Now is the time to extend the progress we’ve made. The No Child Left Behind Act is already showing gains in elementary school, as student achievement scores for 4th and 8th graders have increased in classrooms across America. Our next mission is to take the reforms that we know are working in elementary schools and apply them up and down the education ladder—starting in early-childhood education, so that children enter school ready to learn, and finishing in high school, so that every young adult who graduates has the skills he or she needs to succeed in the 21st-century economy. For too long, the value of a high school diploma has declined as students leave school without even basic skills like reading and math, let alone the advanced math and science skills the modern workforce demands. We pledge to bring real reform to high schools. ...

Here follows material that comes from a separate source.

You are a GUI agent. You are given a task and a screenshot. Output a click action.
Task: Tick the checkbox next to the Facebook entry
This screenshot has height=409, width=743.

President Bush and congressional Republicans have provided the largest increase in federal education funding in history and the highest percentage gain since the 1960s.

Support for elementary and secondary education has had the largest increase in any single presidential term since the 1960s—an increase of nearly 50 percent since 2001. The president and Congress are particularly focused on programs for America’s neediest students, including minorities and children with special needs. With this increased funding comes a new focus on achievement and results. ...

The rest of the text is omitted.